-- START OF QUOTED TEXT --
Re: postgres_fdw join pushdown (was Re: Custom/Foreign-Join-APIs)

From: Ashutosh Bapat <ashutosh(dot)bapat(at)enterprisedb(dot)com>
To: Robert Haas <robertmhaas(at)gmail(dot)com>
Cc: Thom Brown <thom(at)linux(dot)com>, Etsuro Fujita <fujita(dot)etsuro(at)lab(dot)ntt(dot)co(dot)jp>, "pgsql-hackers(at)postgreSQL(dot)org" <pgsql-hackers(at)postgresql(dot)org>, Kouhei Kaigai <kaigai(at)ak(dot)jp(dot)nec(dot)com>, Tom Lane <tgl(at)sss(dot)pgh(dot)pa(dot)us>, Shigeru Hanada <shigeru(dot)hanada(at)gmail(dot)com>
Subject: Re: postgres_fdw join pushdown (was Re: Custom/Foreign-Join-APIs)
Date: 2016-02-02 16:21:38
Message-ID: CAFjFpReTBA+RdDBV3pJ=0_SQ9QbNgPm_AyF79UV652bawHrQ0Q@mail.gmail.com
Views: Raw Message | Whole Thread | Download mbox | Resend email
Thread:
Lists: pgsql-hackers

On Tue, Feb 2, 2016 at 10:13 AM, Robert Haas <robertmhaas(at)gmail(dot)com> wrote:

> On Mon, Feb 1, 2016 at 6:48 PM, Robert Haas <robertmhaas(at)gmail(dot)com> wrote:
> > More when I have a bit more time to look at this...
>
> Why does deparseSelectStmtForRel change the order of the existing
> arguments? I have no issue with adding new arguments as required, but
> rearranging the existing argument order doesn't serve any useful
> purpose that is immediately apparent.

deparseSelectStmtForRel has two sets of arguments, input and output. They
are separated in the declaration all inputs come first, followed by all
outputs. The inputs were ordered according to their appearance in SELECT
statement, so I added tlist before remote_conds. I should have added
relations, which is an output argument, at the end, but I accidentally
added it between existing output arguments. Anyway, I will go ahead and
just add the new arguments after the existing ones.

> There's also no real need for
> the rel -> foreignrel renaming.
>

That was an unintentional change during merge. Sorry for that. Reverted it.

>
> + /*
> + * If we have constructed the SELECT clause from the targetlist,
> construct
> + * the retrieved attributes list as continuously increasing list of
> + * integers.
> + */
> + if (retrieved_attrs && tlist)
> + {
> + int i;
> + *retrieved_attrs = NIL;
> + for (i = 1; i <= list_length(tlist); i++)
-- END OF QUOTED TEXT --
-- START OF STORED ROWS --
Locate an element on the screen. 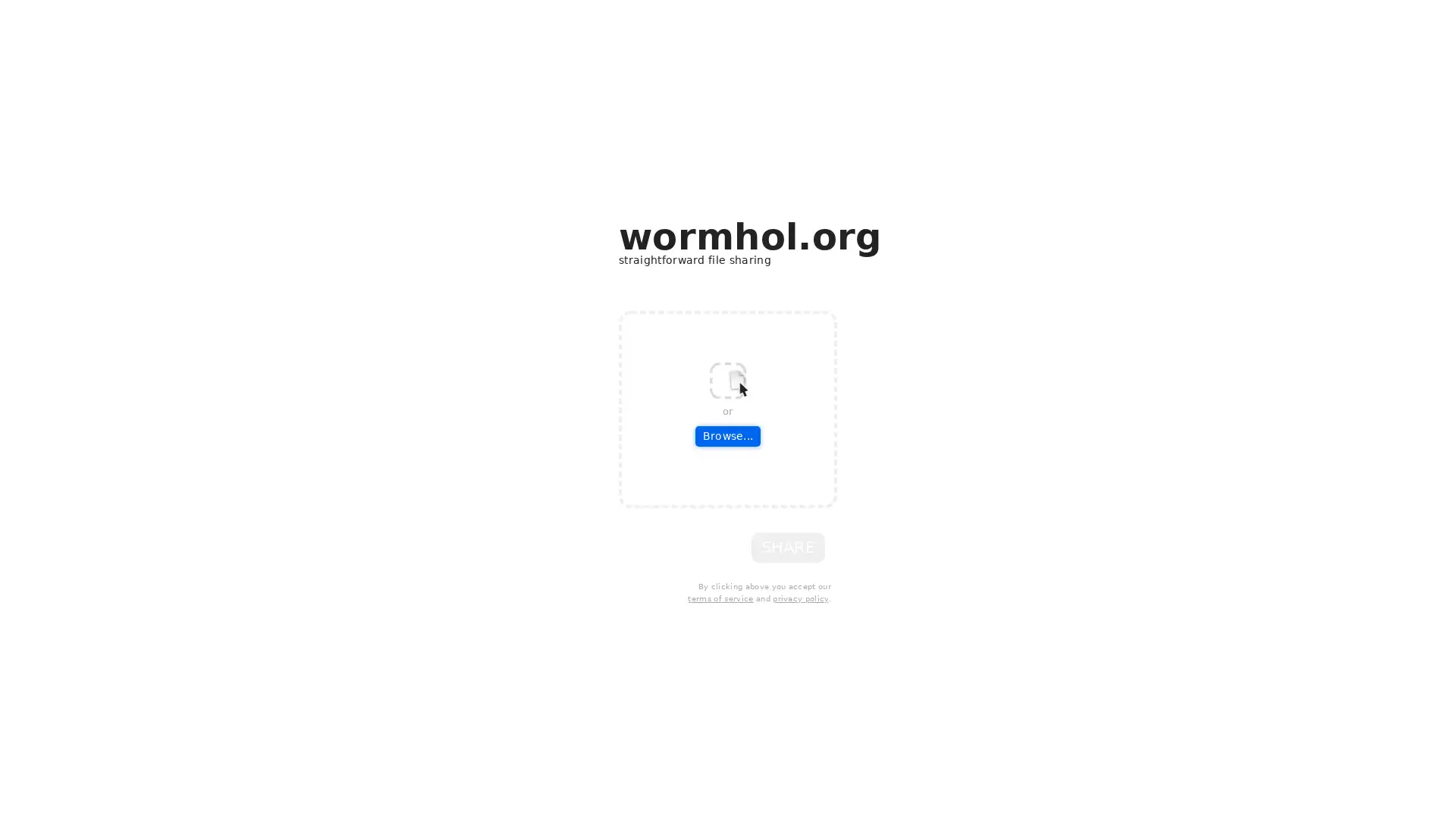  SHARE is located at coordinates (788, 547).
-- END OF STORED ROWS --
-- START OF STORED ROWS --
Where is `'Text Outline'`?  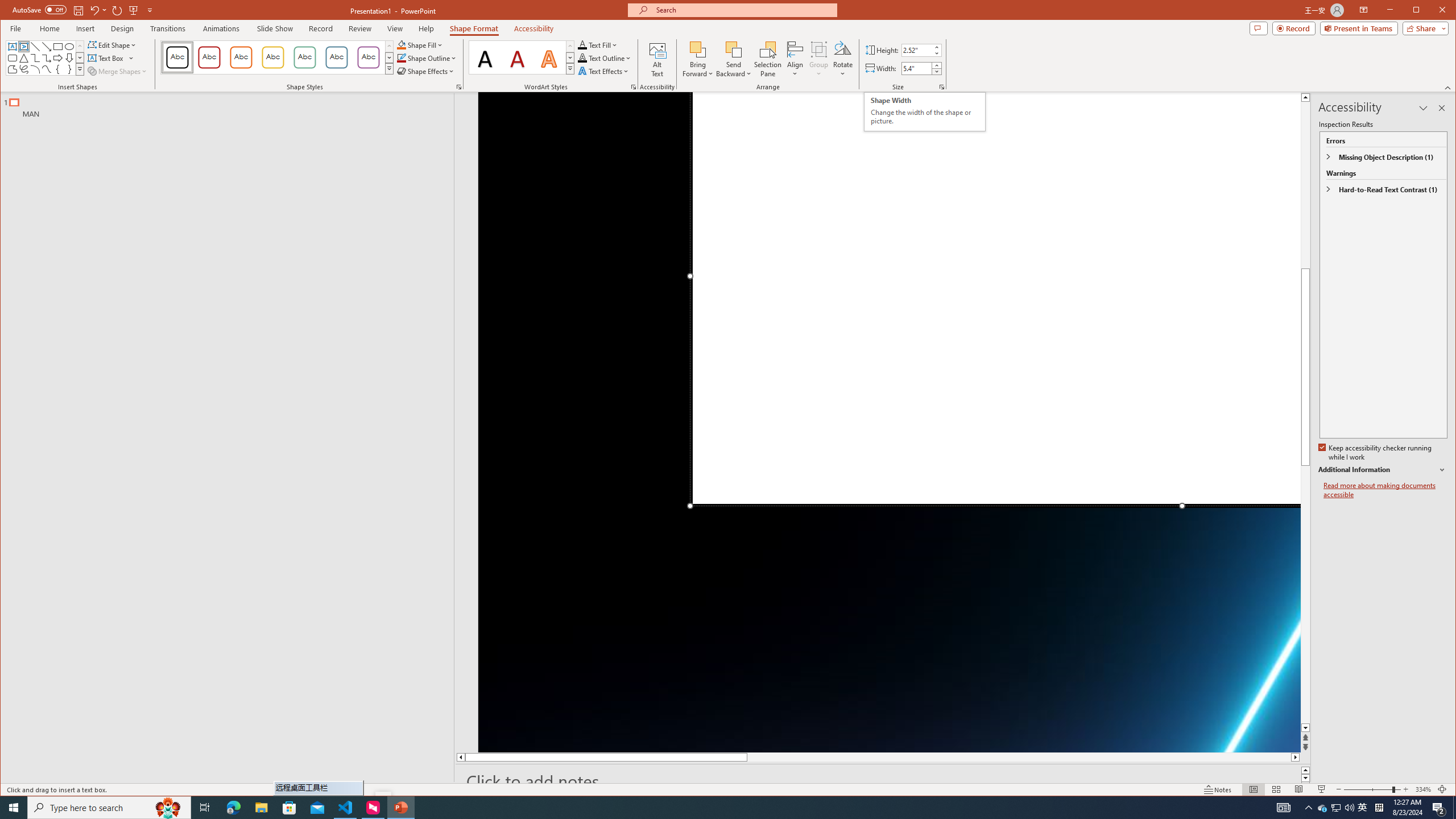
-- END OF STORED ROWS --
-- START OF STORED ROWS --
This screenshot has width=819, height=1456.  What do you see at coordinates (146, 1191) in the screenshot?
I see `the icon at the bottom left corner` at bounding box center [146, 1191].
-- END OF STORED ROWS --
__GIVEN PROBLEM__: Change each "arguments" to "parameters" in the postgres_fdw message between "deparseSelectStmtForRel has two" and "that. Reverted it.", inclusive, and give that span back. The rows come from a separate source unrelated to the text.

__SOLUTION TO THE EXERCISE__:
deparseSelectStmtForRel has two sets of parameters, input and output. They
are separated in the declaration all inputs come first, followed by all
outputs. The inputs were ordered according to their appearance in SELECT
statement, so I added tlist before remote_conds. I should have added
relations, which is an output argument, at the end, but I accidentally
added it between existing output parameters. Anyway, I will go ahead and
just add the new parameters after the existing ones.

> There's also no real need for
> the rel -> foreignrel renaming.
>

That was an unintentional change during merge. Sorry for that. Reverted it.